Elle s’éclipsa aussi discrètement qu’elle était venue dans la nuit, un sourire joyeux sur les lèvres.

Sélène déposa le plateau et les livres sur le lit puis observa le jeune homme. Elle ne l’avait jamais vu si paisible. Rien ne semblait pouvoir le réveiller. Sa respiration était lente, hypnotique. Délicatement, elle vint repousser une mèche de cheveux qui tombait sur son front.

« Kaldrys ? » murmura-t-elle doucement.

Les yeux de celui-ci restèrent clos, ce qui fit sourire Sélène. Elle s’avança et déposa ses lèvres contre sa joue. Ses prunelles bleutées s’ouvrir et il se releva brusquement, le cœur tambourinant sa poitrine. Puis il vit Sélène et sembla prendre conscience de son environnement.

« Pardon, je ne voulais pas vous faire peur, rit-elle en caressant sa joue. Votre sœur vient de rejoindre sa chambre.

  • Méfie-toi, je pourrais y prendre goût et exiger de toi que tu viennes me réveiller tous les matins, fit-il en frottant ses yeux.
  • Exiger, j’en serai ravie ! »

Il la tira contre lui et l’embrassa tendrement, absolument heureux de l’avoir près de lui. Puis il jeta un œil à ce qu’elle avait apporté.

« Craignais-tu que je m’ennuie ? dit-il en attrapant l’un des livres.

  • Je les ai choisis au hasard, j’espère que vous ne les avez pas déjà lus.
  • En fait, si, mais je les relirai avec plaisir. Bien sûr, rien ne vaut une balade à cheval avec toi.
  • Peut-être pourrons-nous bientôt en refaire une ?
  • Je l’espère. Mais cela risque de paraître étrange.
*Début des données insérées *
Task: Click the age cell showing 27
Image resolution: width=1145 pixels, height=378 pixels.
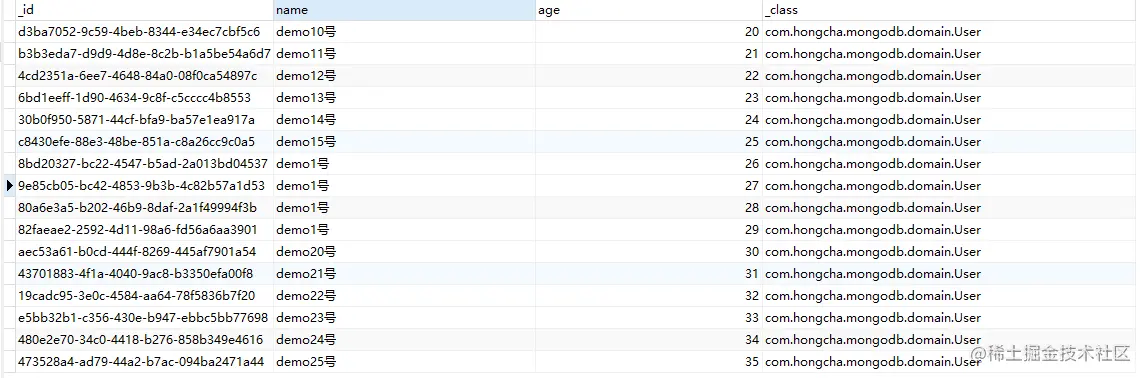Action: 648,185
Tous savent combien la reine apprécie sa femme de chambre et la voir soudainement proche de son frère pourrait orienter les théories dans la bonne direction.
  • Cela veut-il dire que nous devrons toujours nous cacher ?
  • Après le couronnement, je demanderai à Khiara de faire de toi sa demoiselle de compagnie. Tu seras ainsi d’un rang plus élevé et nous voir ensemble paraitra moins curieux.
  • Mais nous resterons un homme et une femme, et l’on refusera de nous laisser seuls.
  • Crois-tu que je laisserai quelqu’un me dicter ma conduite ? » fit-il en levant un sourcil.

Ils échangèrent un sourire entendu puis Sélène lui demanda s’il avait besoin d’elle pour s’habiller. Elle ne voulait pas le quitter si vite sachant qu’elle ne le reverrait que bien plus tard.

« J’aurai toujours besoin de toi, mais je ne veux pas que tu te surmènes, je me débrouillerai. Va t’occuper de ma sœur. »

Elle afficha immédiatement une mine boudeuse qui tira un sourire amusé à Kaldrys.

« Ne crois pas que je te congédie de gaieté de cœur, poursuivit-il, chaque seconde sans toi va me paraître une éternité.

  • Bien, si c’est vraiment une souffrance pour vous, cela me console un peu, fit Sélène en esquissant un sourire.
  • Tiens-tu à me voir souffrir ?
  • Absolument ! Ainsi je serai certaine que vous ne m’oublierez pas !
  • Bien, alors je souffrirai le martyr jusqu’à ton retour » répondit-il en la regardant tendrement.

Elle put lire dans l’éclat de son regard toute la sincérité de ses sentiments. Il la faisait se sentir spéciale, comme si elle seule pouvait lui convenir. Elle ressentait la même chose à son égard et aurait presque loué la tentative d’assassinat de son père qui avait permis leur rencontre.

Kaldrys lui donna un dernier baiser et la laissa partir, détaillant sa silhouette, le cœur léger, jusqu’à ce qu’elle passât la porte.